Dark-field spectroscopy on single plasmonic gold nanorods : new methods

Abstract

Nanomaterials find widespread application particularly as sensors in biochemistry and biophysics taking advantage of their sharp spectral plasmon absorption and scattering peak and its sensitivity to refractive index changes in the near surrounding of the particle. Having a plasmon resonance in the visible wavelength regime gold nanorods are used as refractive index sensors in single particle dark-field micro-spectroscopy, a technique that enables to resolve single particle plasmon shifts below 1 nm, which already permits single protein detection. A variety of possibilities to use dark-field microscopy on plasmonic gold particles is already reported reaching from in vivo diagnostics to basic research on plasmons. The improvement of these methods or development of new ones is a large field, reaching from sensor design to setup development.

For this purpose, I introduced silica coated nanoparticles as sensors in dark-field microscopy, which show versatile possibilities, although the accessibility of the sensor surface is decreased by a rigid but porous shell. Taking advantage of their porosity silica coated gold nanorods are able to filter out analytes exceeding a certain threshold in size and let smaller ones enter for detection, a principle highly requested for sensing in multi-component media like blood serum. Further having a rigid shell, whose thickness can be quantified in electron microscopy, these particles can be used to experimentally determine particle specific parameters like the sensing distance on single particle level.

As an improvement of an existing method (our so called NanoSPR), a technique to determine simultaneously the binding constants of an analyte with several receptors, I show that NanoSPR can also be used to identify the adsorbed species. Many proteins build dimers or higher ordered oligomers, whether between each other or with other components, but for some of those the reactive species is not yet identified. With an oligomer forming protein (IM30) as an example it was possible to identify the protomers or lower ordered oligomers of this protein as active binding species and determine their thermodynamic binding affinity from the same experiment.

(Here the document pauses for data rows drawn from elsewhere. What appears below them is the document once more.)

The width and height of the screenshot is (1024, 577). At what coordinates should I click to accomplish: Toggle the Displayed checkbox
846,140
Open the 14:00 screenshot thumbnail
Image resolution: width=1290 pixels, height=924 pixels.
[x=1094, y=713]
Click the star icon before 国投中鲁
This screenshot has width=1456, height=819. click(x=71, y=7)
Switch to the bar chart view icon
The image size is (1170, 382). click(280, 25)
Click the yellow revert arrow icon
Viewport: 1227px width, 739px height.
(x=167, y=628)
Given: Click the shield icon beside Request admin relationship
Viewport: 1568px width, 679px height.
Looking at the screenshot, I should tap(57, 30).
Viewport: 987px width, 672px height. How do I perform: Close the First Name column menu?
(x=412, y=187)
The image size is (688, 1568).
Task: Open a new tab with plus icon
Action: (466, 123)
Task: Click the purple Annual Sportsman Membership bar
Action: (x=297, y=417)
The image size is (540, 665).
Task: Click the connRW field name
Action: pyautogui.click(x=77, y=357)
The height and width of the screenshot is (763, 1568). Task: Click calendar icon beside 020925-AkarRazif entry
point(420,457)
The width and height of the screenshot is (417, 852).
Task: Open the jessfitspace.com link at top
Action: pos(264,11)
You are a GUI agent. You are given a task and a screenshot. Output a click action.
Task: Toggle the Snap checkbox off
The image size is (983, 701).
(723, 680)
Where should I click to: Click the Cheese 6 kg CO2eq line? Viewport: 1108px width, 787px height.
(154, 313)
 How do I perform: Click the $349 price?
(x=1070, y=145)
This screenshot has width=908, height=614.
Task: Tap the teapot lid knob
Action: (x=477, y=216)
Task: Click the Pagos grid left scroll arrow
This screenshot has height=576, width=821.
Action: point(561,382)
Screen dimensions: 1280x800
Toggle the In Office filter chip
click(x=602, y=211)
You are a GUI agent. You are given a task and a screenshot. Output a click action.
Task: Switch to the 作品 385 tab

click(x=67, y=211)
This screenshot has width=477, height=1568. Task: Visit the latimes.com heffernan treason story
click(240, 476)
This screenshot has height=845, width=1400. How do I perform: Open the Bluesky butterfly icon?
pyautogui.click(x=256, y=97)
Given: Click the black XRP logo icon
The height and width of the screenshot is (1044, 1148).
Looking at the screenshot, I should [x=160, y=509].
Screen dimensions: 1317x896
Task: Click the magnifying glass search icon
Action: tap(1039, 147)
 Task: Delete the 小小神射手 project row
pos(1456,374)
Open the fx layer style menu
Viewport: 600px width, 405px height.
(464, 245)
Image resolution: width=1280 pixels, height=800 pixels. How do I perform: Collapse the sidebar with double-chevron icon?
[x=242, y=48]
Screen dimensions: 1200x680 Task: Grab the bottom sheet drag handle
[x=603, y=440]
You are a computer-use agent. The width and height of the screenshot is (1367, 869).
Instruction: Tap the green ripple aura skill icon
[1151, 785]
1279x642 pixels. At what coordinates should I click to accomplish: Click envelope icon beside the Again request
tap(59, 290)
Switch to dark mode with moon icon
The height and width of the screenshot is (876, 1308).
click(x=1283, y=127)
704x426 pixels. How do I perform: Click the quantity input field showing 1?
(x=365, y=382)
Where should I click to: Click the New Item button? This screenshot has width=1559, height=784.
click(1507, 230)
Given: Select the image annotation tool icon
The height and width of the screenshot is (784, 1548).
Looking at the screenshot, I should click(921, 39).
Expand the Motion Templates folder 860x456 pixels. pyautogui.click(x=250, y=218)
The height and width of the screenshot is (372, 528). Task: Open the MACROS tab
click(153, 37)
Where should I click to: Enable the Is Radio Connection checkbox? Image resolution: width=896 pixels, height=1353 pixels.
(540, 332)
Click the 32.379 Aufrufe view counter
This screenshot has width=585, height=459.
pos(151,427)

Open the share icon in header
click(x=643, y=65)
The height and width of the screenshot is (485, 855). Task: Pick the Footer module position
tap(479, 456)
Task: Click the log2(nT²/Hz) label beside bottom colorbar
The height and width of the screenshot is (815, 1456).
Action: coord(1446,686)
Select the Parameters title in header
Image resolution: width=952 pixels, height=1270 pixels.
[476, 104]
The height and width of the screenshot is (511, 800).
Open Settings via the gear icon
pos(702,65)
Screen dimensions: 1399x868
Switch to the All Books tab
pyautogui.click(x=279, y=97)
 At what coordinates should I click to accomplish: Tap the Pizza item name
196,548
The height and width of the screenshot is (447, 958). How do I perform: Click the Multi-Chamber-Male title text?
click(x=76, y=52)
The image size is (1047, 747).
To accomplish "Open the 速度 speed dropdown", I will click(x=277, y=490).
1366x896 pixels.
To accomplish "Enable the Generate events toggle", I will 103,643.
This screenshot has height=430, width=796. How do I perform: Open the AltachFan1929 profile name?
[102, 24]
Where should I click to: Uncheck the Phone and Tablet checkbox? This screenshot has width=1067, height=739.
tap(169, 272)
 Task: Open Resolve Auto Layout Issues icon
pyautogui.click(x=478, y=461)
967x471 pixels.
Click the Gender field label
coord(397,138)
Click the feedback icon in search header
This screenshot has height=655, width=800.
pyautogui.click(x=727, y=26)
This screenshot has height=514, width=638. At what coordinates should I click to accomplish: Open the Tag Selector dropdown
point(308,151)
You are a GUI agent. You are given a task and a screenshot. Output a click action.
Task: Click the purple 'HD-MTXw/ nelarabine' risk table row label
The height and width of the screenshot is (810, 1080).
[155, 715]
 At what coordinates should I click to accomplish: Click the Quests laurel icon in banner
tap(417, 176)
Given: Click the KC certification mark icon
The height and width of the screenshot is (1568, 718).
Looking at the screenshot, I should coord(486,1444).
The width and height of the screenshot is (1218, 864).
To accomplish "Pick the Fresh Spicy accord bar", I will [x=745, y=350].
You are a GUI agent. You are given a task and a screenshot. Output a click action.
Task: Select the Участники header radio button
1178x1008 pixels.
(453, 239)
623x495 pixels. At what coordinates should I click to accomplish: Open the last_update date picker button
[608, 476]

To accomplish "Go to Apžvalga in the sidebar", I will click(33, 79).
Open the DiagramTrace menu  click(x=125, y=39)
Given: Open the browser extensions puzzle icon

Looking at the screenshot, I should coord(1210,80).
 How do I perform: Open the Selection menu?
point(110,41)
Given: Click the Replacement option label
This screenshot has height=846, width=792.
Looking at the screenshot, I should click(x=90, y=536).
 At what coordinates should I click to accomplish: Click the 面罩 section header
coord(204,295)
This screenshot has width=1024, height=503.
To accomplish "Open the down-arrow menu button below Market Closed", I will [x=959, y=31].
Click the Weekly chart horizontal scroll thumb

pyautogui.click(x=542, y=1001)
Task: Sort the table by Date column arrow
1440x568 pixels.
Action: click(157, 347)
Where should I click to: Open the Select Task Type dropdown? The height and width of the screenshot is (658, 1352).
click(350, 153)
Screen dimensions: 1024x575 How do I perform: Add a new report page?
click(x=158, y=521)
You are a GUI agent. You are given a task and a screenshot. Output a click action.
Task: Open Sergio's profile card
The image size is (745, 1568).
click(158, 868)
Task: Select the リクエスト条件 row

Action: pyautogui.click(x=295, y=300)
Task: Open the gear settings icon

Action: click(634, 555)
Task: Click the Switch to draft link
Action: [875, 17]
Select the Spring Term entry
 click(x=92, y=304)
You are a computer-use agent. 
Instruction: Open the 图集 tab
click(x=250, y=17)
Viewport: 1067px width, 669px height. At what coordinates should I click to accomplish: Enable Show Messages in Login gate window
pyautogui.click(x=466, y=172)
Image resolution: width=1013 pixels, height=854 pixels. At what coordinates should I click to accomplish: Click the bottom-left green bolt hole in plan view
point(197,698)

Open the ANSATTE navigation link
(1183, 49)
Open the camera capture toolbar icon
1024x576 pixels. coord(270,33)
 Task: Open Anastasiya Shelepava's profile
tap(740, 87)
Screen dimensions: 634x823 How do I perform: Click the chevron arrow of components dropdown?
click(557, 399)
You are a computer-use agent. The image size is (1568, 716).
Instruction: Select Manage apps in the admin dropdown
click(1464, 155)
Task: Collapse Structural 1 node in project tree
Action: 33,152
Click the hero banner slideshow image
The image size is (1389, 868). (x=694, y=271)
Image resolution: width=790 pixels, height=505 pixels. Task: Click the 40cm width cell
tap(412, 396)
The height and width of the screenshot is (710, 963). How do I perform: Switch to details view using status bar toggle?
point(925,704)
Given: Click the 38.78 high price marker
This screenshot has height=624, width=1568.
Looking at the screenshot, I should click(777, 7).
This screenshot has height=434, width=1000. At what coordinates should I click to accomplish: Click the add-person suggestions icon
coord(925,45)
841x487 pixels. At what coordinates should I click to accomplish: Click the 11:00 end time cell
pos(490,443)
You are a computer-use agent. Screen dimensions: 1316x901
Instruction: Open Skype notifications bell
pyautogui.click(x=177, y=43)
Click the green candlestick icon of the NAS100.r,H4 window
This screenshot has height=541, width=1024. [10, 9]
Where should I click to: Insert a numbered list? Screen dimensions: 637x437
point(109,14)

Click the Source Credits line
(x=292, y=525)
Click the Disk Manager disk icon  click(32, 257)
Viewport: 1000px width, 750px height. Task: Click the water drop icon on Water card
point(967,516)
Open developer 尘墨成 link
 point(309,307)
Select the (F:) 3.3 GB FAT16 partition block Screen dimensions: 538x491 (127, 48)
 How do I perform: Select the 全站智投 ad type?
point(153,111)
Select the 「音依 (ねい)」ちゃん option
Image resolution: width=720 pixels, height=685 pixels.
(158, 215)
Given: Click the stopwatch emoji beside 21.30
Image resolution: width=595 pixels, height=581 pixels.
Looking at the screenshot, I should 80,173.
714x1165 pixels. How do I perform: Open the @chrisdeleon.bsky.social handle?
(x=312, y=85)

Tuning a setup to high time resolution spectroscopy allows for measuring diffusion of particles through the sensing volume of a nanorod. I proved the feasibility of this method with the help of a model system of diffusing nanoparticles, whose diffusion times showed from physics expected dependencies. The consistency of this method was also shown by varying the nanoparticle material, size and their surface chemistry. Investigating the free diffusion of particles close to the sensor surface is the first step to investigate interactions between the particle (e.g. a protein) and the surface. If interactions play a role they lower the diffusion time of the system in thermodynamic equilibrium, an effect that can be used to extract binding constants free from unintended influence of mass transport. Measuring also weak interactions between the proteins and a surface covering molecule happening at short timescales is an interesting method in material science when working on anti-biofouling agents.